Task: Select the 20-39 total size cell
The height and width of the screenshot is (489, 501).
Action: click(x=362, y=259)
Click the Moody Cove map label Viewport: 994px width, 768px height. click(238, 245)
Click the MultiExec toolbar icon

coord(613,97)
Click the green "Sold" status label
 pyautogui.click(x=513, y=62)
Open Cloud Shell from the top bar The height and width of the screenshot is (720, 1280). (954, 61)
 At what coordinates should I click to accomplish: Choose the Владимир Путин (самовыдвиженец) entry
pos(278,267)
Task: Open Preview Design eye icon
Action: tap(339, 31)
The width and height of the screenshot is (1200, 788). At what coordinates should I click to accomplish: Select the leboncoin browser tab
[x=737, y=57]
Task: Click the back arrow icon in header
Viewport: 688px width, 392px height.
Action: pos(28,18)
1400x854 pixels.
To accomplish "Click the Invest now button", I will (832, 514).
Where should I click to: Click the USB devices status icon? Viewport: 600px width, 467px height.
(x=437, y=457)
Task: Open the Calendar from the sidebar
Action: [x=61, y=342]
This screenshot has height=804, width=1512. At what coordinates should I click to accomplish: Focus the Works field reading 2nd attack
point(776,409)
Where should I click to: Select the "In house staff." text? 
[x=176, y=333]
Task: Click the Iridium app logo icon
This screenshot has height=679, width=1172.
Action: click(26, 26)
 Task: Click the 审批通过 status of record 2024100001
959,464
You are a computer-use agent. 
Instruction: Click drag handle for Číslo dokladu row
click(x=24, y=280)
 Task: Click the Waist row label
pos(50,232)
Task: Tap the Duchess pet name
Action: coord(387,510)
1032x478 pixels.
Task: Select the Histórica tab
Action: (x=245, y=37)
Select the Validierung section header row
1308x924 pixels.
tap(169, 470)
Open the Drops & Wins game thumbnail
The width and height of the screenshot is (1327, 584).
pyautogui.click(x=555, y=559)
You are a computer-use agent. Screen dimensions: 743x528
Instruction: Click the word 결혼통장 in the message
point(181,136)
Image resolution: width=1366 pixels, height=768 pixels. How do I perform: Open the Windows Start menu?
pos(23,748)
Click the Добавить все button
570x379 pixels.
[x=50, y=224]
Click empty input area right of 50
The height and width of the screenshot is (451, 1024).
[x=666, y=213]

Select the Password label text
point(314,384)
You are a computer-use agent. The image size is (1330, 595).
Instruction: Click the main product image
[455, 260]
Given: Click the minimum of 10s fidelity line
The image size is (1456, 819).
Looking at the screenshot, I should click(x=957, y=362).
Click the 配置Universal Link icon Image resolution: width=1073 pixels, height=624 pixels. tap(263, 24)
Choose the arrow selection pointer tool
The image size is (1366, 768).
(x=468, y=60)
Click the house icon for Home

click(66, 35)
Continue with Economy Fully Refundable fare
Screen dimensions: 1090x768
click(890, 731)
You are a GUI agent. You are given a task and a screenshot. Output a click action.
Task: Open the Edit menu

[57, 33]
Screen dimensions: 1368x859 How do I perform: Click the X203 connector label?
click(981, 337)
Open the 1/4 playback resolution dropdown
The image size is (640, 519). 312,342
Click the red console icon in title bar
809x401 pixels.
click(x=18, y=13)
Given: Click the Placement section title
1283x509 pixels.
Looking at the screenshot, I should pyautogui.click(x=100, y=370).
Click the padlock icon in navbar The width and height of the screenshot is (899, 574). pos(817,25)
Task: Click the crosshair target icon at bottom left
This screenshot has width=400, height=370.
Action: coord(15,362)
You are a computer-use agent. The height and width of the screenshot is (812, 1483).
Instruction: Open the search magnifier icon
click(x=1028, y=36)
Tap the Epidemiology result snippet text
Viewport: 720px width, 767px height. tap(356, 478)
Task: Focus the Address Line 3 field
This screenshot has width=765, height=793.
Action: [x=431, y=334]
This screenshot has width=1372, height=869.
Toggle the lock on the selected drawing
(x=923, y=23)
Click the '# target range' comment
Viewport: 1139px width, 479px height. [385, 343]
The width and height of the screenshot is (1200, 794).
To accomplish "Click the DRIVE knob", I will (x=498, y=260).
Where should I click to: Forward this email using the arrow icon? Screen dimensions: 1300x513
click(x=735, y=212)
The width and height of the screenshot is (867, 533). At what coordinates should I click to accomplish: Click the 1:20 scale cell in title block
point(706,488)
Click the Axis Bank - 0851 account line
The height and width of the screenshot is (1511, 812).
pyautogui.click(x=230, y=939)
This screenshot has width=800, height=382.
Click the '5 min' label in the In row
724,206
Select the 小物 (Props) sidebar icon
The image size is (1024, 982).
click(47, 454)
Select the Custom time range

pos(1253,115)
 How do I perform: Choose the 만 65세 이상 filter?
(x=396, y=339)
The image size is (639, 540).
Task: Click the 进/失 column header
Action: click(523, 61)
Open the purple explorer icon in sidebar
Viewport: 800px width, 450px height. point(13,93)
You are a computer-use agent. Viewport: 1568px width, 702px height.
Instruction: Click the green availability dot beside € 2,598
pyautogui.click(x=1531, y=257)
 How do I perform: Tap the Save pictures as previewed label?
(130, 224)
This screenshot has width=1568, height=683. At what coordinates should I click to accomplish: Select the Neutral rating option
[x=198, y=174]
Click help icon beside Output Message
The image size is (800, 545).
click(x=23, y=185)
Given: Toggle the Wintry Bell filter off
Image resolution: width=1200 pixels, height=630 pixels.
**********
DIRECTIONS.
Exactly as they stand, restate all the lines of the listing.

WRITTEN ANSWER.
Task: Select the 20-39 total size cell
The height and width of the screenshot is (489, 501).
Action: click(x=362, y=259)
Click the Moody Cove map label Viewport: 994px width, 768px height. click(238, 245)
Click the MultiExec toolbar icon

coord(613,97)
Click the green "Sold" status label
 pyautogui.click(x=513, y=62)
Open Cloud Shell from the top bar The height and width of the screenshot is (720, 1280). (954, 61)
 At what coordinates should I click to accomplish: Choose the Владимир Путин (самовыдвиженец) entry
pos(278,267)
Task: Open Preview Design eye icon
Action: tap(339, 31)
The width and height of the screenshot is (1200, 788). At what coordinates should I click to accomplish: Select the leboncoin browser tab
[x=737, y=57]
Task: Click the back arrow icon in header
Viewport: 688px width, 392px height.
Action: pos(28,18)
1400x854 pixels.
To accomplish "Click the Invest now button", I will (832, 514).
Where should I click to: Click the USB devices status icon? Viewport: 600px width, 467px height.
(x=437, y=457)
Task: Open the Calendar from the sidebar
Action: [x=61, y=342]
This screenshot has height=804, width=1512. At what coordinates should I click to accomplish: Focus the Works field reading 2nd attack
point(776,409)
Where should I click to: Select the "In house staff." text? 
[x=176, y=333]
Task: Click the Iridium app logo icon
This screenshot has height=679, width=1172.
Action: click(26, 26)
 Task: Click the 审批通过 status of record 2024100001
959,464
You are a computer-use agent. 
Instruction: Click drag handle for Číslo dokladu row
click(x=24, y=280)
 Task: Click the Waist row label
pos(50,232)
Task: Tap the Duchess pet name
Action: coord(387,510)
1032x478 pixels.
Task: Select the Histórica tab
Action: (x=245, y=37)
Select the Validierung section header row
1308x924 pixels.
tap(169, 470)
Open the Drops & Wins game thumbnail
The width and height of the screenshot is (1327, 584).
pyautogui.click(x=555, y=559)
You are a computer-use agent. Screen dimensions: 743x528
Instruction: Click the word 결혼통장 in the message
point(181,136)
Image resolution: width=1366 pixels, height=768 pixels. How do I perform: Open the Windows Start menu?
pos(23,748)
Click the Добавить все button
570x379 pixels.
[x=50, y=224]
Click empty input area right of 50
The height and width of the screenshot is (451, 1024).
[x=666, y=213]

Select the Password label text
point(314,384)
You are a computer-use agent. The image size is (1330, 595).
Instruction: Click the main product image
[455, 260]
Given: Click the minimum of 10s fidelity line
The image size is (1456, 819).
Looking at the screenshot, I should click(x=957, y=362).
Click the 配置Universal Link icon Image resolution: width=1073 pixels, height=624 pixels. tap(263, 24)
Choose the arrow selection pointer tool
The image size is (1366, 768).
(x=468, y=60)
Click the house icon for Home

click(66, 35)
Continue with Economy Fully Refundable fare
Screen dimensions: 1090x768
click(890, 731)
You are a GUI agent. You are given a task and a screenshot. Output a click action.
Task: Open the Edit menu

[57, 33]
Screen dimensions: 1368x859 How do I perform: Click the X203 connector label?
click(981, 337)
Open the 1/4 playback resolution dropdown
The image size is (640, 519). 312,342
Click the red console icon in title bar
809x401 pixels.
click(x=18, y=13)
Given: Click the Placement section title
1283x509 pixels.
Looking at the screenshot, I should pyautogui.click(x=100, y=370).
Click the padlock icon in navbar The width and height of the screenshot is (899, 574). pos(817,25)
Task: Click the crosshair target icon at bottom left
This screenshot has width=400, height=370.
Action: coord(15,362)
You are a computer-use agent. The height and width of the screenshot is (812, 1483).
Instruction: Open the search magnifier icon
click(x=1028, y=36)
Tap the Epidemiology result snippet text
Viewport: 720px width, 767px height. tap(356, 478)
Task: Focus the Address Line 3 field
This screenshot has width=765, height=793.
Action: [x=431, y=334]
This screenshot has width=1372, height=869.
Toggle the lock on the selected drawing
(x=923, y=23)
Click the '# target range' comment
Viewport: 1139px width, 479px height. [385, 343]
The width and height of the screenshot is (1200, 794).
To accomplish "Click the DRIVE knob", I will (x=498, y=260).
Where should I click to: Forward this email using the arrow icon? Screen dimensions: 1300x513
click(x=735, y=212)
The width and height of the screenshot is (867, 533). At what coordinates should I click to accomplish: Click the 1:20 scale cell in title block
point(706,488)
Click the Axis Bank - 0851 account line
The height and width of the screenshot is (1511, 812).
pyautogui.click(x=230, y=939)
This screenshot has width=800, height=382.
Click the '5 min' label in the In row
724,206
Select the 小物 (Props) sidebar icon
The image size is (1024, 982).
click(47, 454)
Select the Custom time range

pos(1253,115)
 How do I perform: Choose the 만 65세 이상 filter?
(x=396, y=339)
The image size is (639, 540).
Task: Click the 进/失 column header
Action: click(523, 61)
Open the purple explorer icon in sidebar
Viewport: 800px width, 450px height. point(13,93)
You are a computer-use agent. Viewport: 1568px width, 702px height.
Instruction: Click the green availability dot beside € 2,598
pyautogui.click(x=1531, y=257)
 How do I perform: Tap the Save pictures as previewed label?
(130, 224)
This screenshot has width=1568, height=683. At what coordinates should I click to accomplish: Select the Neutral rating option
[x=198, y=174]
Click help icon beside Output Message
The image size is (800, 545).
click(x=23, y=185)
Given: Toggle the Wintry Bell filter off
Image resolution: width=1200 pixels, height=630 pixels.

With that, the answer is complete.